• **Task goal**
From the data that follows, copy every line with the string "computer".

• **Information**
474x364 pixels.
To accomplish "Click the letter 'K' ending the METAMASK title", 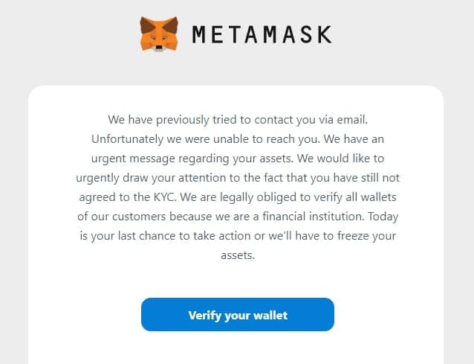I will pos(325,34).
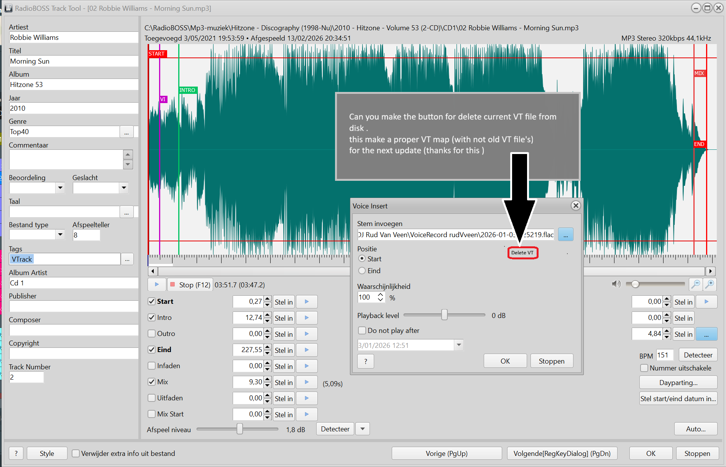
Task: Close the Voice Insert dialog
Action: 575,206
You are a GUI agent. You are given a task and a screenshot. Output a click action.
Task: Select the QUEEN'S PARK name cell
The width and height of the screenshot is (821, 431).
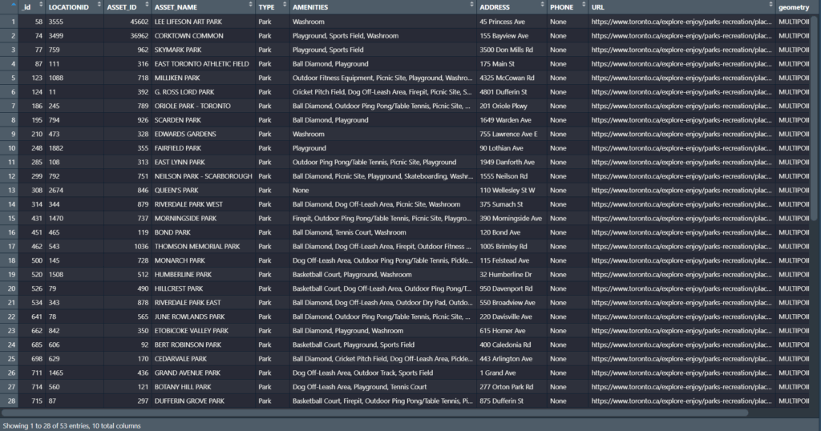178,190
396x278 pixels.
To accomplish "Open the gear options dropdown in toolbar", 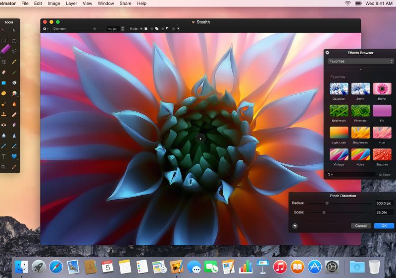I will (x=46, y=29).
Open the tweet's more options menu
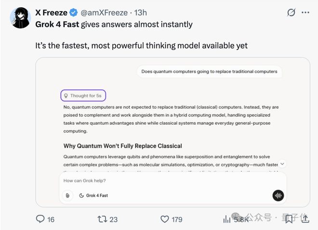Image resolution: width=318 pixels, height=230 pixels. [305, 13]
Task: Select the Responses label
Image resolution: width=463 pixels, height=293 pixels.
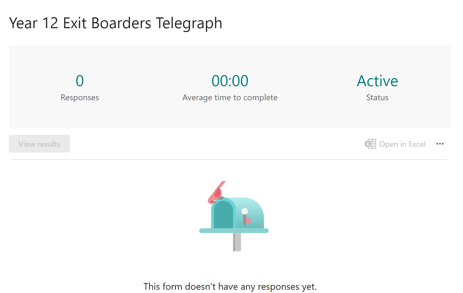Action: tap(79, 98)
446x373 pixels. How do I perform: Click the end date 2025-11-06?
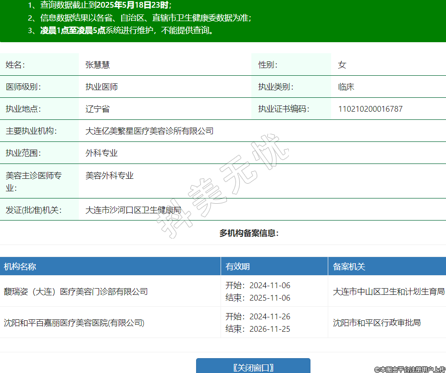click(x=270, y=298)
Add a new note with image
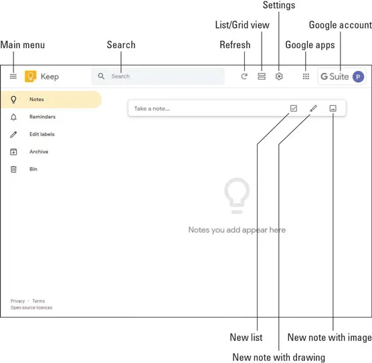Viewport: 372px width, 363px height. pos(333,108)
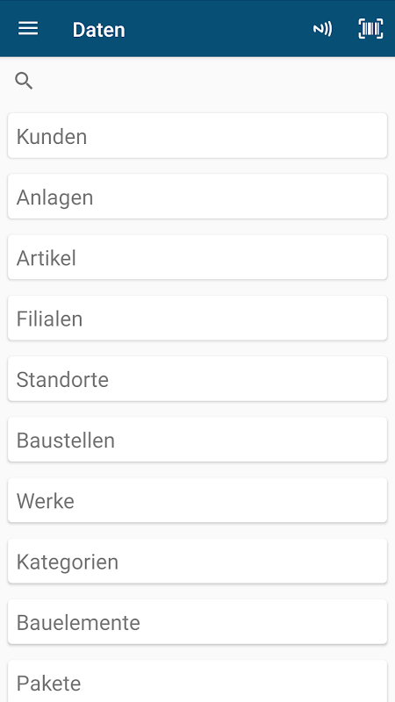Open the Bauelemente entry

198,621
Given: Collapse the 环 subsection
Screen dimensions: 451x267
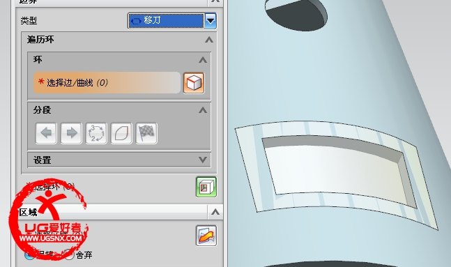Looking at the screenshot, I should 203,60.
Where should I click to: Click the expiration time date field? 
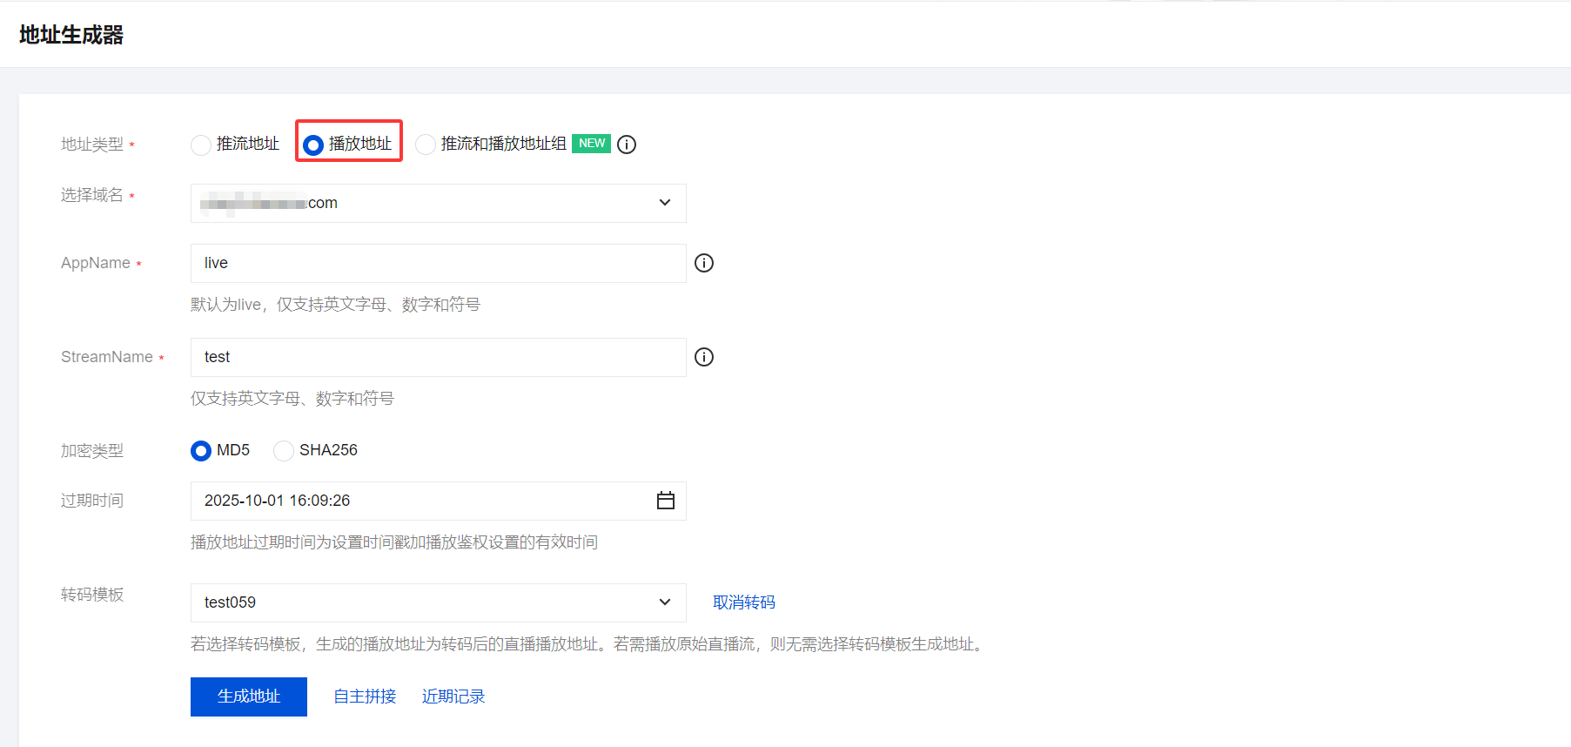(x=418, y=501)
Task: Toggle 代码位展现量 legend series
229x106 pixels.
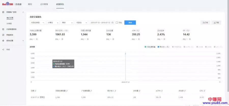Action: pos(150,47)
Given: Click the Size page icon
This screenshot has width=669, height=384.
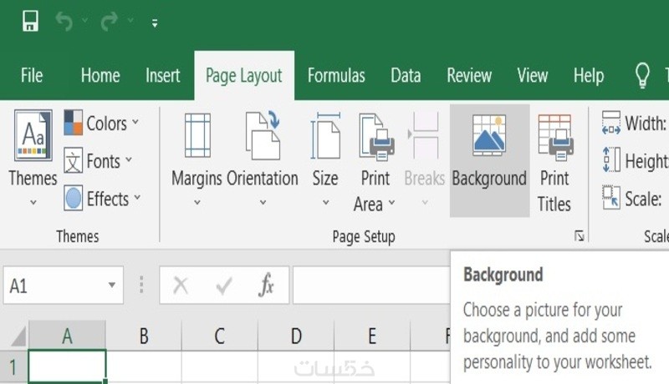Looking at the screenshot, I should tap(325, 136).
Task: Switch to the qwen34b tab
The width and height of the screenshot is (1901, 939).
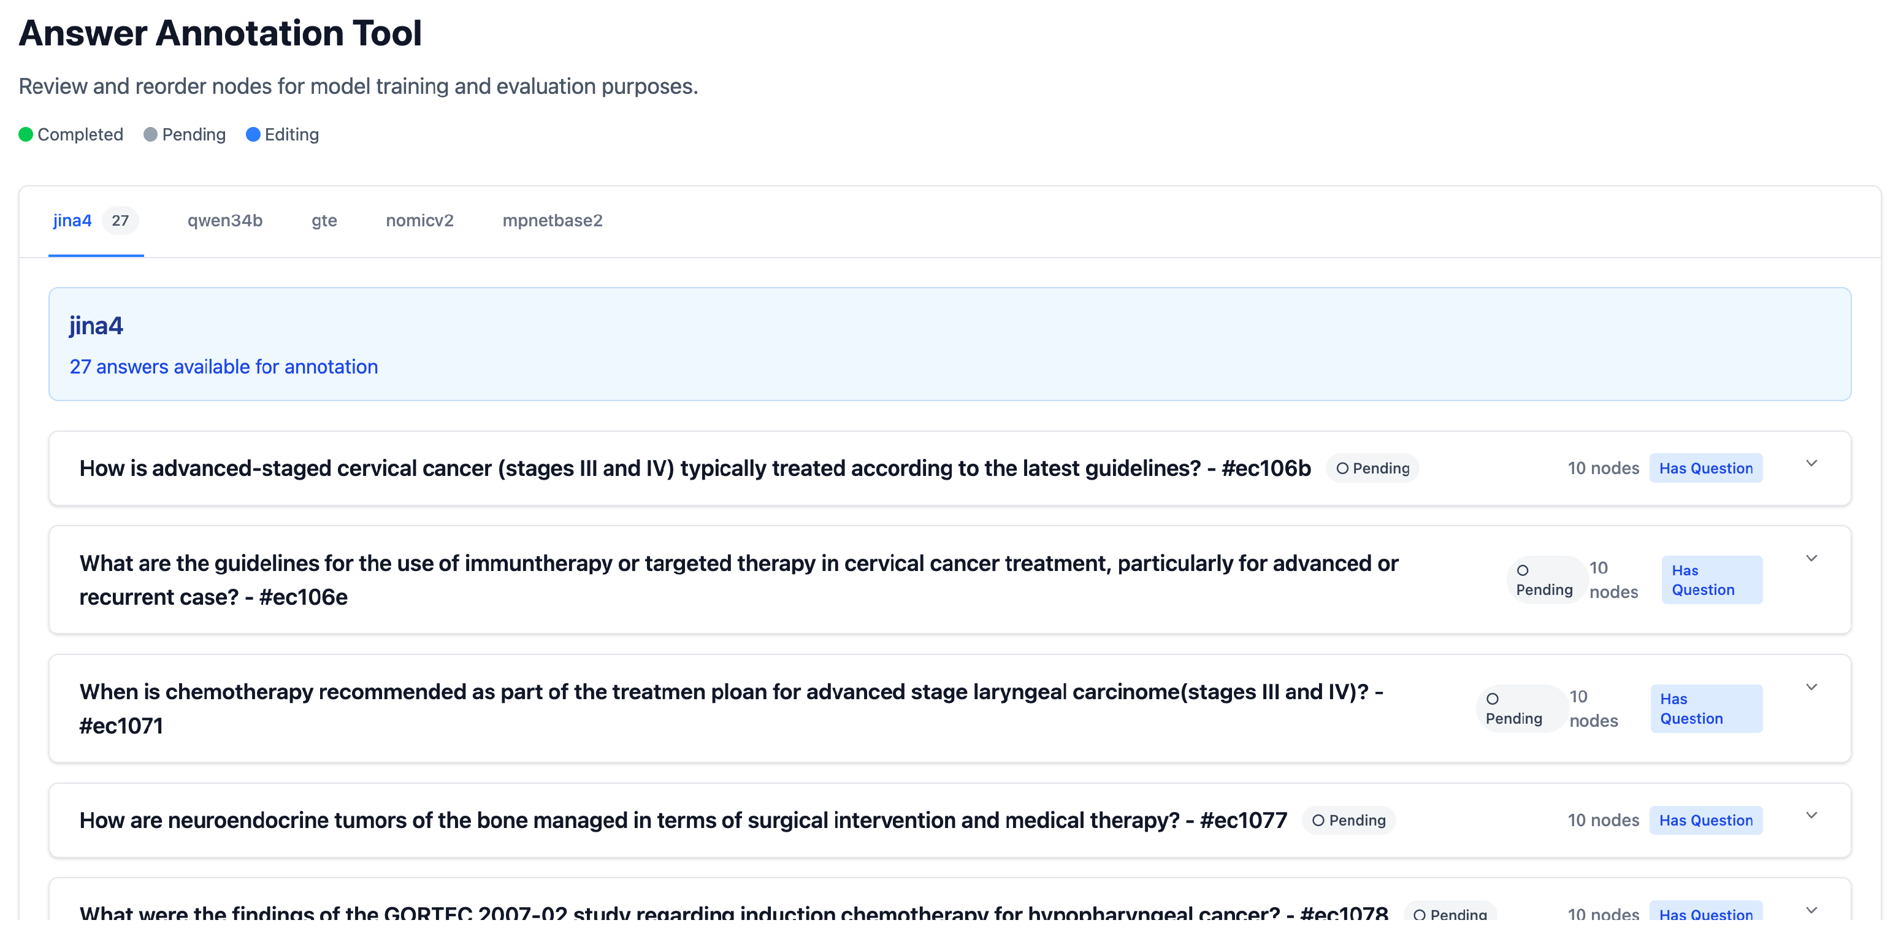Action: click(224, 221)
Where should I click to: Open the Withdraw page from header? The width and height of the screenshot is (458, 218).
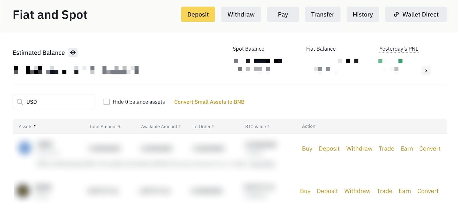[x=241, y=14]
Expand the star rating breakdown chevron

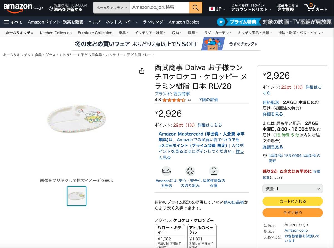coord(190,100)
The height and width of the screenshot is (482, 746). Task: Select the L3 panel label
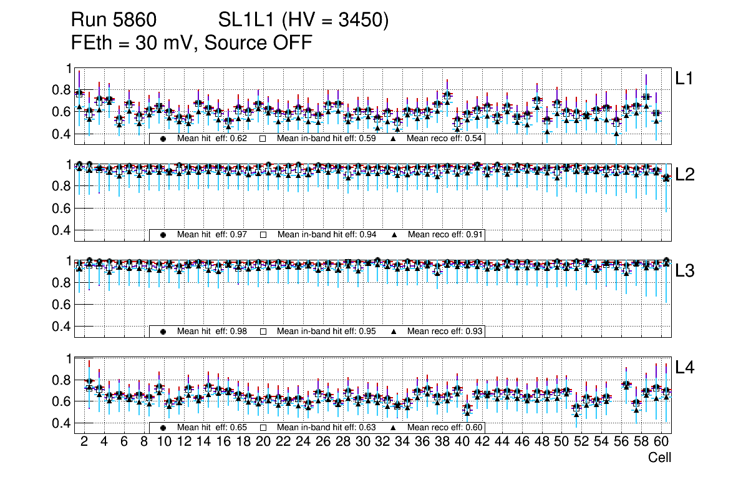point(685,271)
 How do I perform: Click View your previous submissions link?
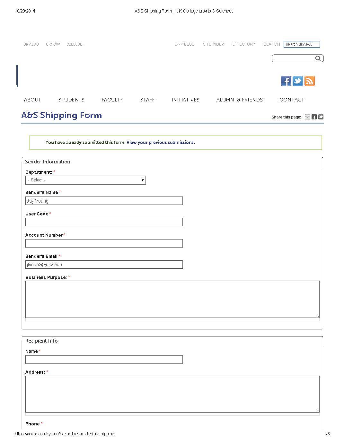(x=161, y=142)
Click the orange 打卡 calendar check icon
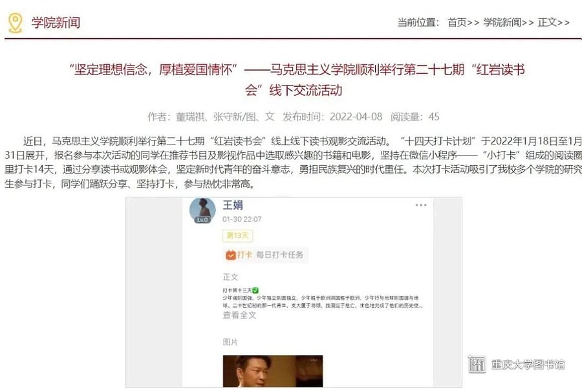582x390 pixels. [231, 255]
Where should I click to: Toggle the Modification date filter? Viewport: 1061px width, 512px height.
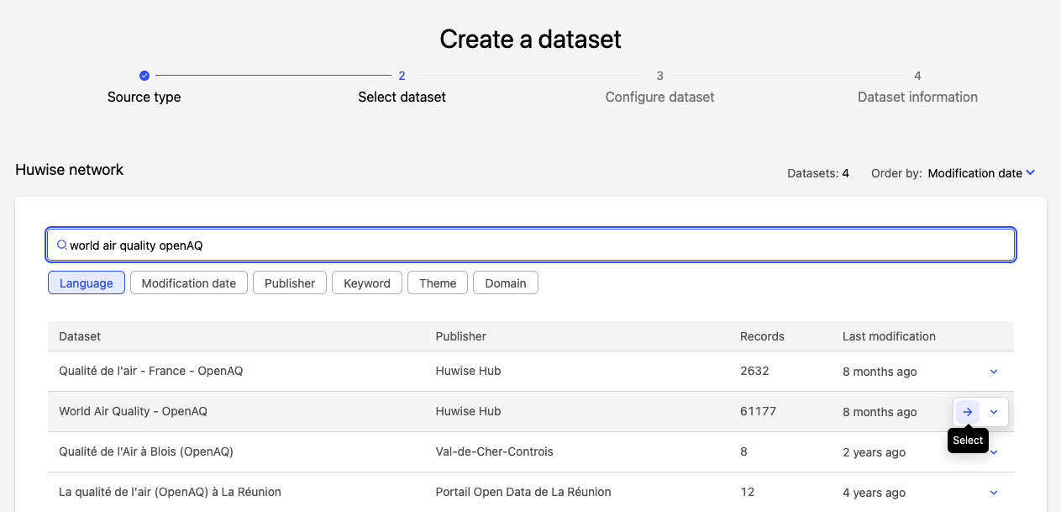pos(188,283)
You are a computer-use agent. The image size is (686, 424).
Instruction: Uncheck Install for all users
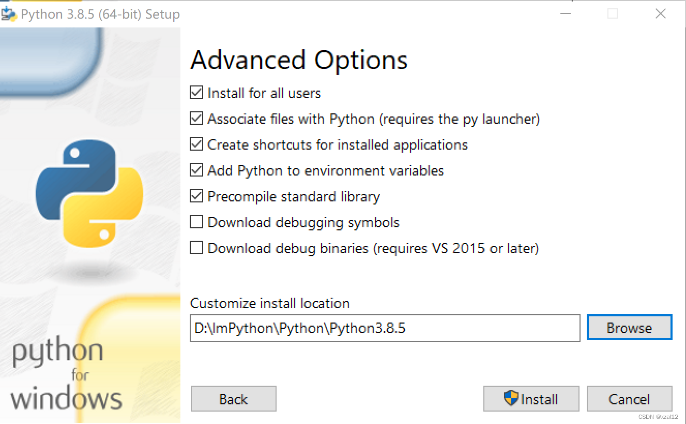(196, 93)
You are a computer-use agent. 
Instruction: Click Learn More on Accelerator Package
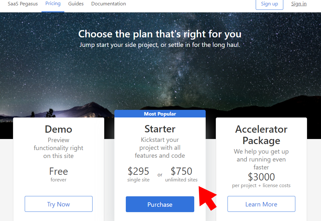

• **Task output**
You are a computer-use agent. The image size is (686, 424).
You are a computer-use agent. 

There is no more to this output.